Linear and branched β-Glucans degrading enzymes from versatile Bacteroides uniformis JCM 13288T and their roles in cooperation with gut bacteria
Published in Gut Microbes, 2020
Ravindra Pal Singh, Sivasubramanian Rajarammohan, Raksha Thakur, Mohsin Hassan
The β- glucans have gained strong attention as an imperative in food supplements, wherein they can act as either immunostimulants in cancer treatments and inflammation10,11 or microbiome modulatory agents.12 The β- glucans are predominantly present in the daily human diet in soluble and insoluble fiber states. These are structurally diverse with a variety of glycosidic linkages.
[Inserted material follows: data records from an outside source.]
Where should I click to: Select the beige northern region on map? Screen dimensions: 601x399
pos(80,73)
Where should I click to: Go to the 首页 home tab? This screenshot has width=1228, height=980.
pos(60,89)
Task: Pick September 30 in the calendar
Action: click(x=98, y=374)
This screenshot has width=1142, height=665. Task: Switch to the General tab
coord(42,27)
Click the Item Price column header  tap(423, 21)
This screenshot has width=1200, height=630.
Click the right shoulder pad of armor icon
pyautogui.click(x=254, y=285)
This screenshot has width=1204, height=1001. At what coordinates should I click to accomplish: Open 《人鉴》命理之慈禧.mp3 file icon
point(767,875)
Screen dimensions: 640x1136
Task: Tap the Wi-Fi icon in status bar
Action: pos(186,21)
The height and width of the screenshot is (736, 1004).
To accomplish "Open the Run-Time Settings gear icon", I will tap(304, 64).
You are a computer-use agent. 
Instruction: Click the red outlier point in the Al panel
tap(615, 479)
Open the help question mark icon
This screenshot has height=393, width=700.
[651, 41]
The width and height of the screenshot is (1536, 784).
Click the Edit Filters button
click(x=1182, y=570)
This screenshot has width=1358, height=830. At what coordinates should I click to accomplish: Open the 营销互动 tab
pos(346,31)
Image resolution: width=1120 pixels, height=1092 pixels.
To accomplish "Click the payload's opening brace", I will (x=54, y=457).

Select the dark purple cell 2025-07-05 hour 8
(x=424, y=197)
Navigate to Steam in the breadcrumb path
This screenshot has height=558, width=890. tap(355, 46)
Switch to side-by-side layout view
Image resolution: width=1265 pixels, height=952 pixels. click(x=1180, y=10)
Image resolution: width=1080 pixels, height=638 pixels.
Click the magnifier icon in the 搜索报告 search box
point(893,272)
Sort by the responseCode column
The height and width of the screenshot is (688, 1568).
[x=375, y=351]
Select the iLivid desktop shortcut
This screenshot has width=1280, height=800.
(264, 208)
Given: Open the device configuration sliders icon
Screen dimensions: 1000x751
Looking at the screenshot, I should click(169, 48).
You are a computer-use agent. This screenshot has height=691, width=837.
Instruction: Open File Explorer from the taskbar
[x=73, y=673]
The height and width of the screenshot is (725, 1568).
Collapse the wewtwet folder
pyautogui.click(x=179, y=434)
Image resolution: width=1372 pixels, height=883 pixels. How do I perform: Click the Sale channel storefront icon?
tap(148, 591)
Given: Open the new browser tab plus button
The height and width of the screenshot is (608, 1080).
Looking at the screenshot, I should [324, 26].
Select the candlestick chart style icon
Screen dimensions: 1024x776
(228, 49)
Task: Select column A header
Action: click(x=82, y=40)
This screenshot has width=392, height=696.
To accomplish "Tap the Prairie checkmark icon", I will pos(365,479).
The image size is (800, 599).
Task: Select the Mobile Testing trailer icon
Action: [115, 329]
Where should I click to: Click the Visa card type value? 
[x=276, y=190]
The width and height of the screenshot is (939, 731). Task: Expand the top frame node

For instance, β-glucans extracted from Euglena (known as paramylon) and bacterial polysaccharides (known as curdlan) are linear in chain with β-1-3 linked,13 while marine macroalgal-extracted glucan (known as laminarin) is branched with β-1-3 and β-1-6 linkages.14 Furthermore, frequency and length of β-1-6 linked glucans depend on the type of sources, i.e. yeast, Laminarin digitata, Lasallia pustulata, and Lentinus edodes.15–18 Curdlan is one of the abundant bio-resources that can be synthesized by several bacteria, including Agrobacterium,19Rhizobium,20 and Cellulomonas species.21,22 In addition, huge quantities of laminarin can accumulate in marine environment upon degradation of macroalgae, and plays a major role in marine carbon cycle.23,24 Therefore, extraction of curdlan and laminarin is much simpler as compared to other natural glycans and can be easily exploited for nutraceutical perspectives.25–27 However, laminarin and curdlan utilizing capability of gut bacteria is still poorly understood.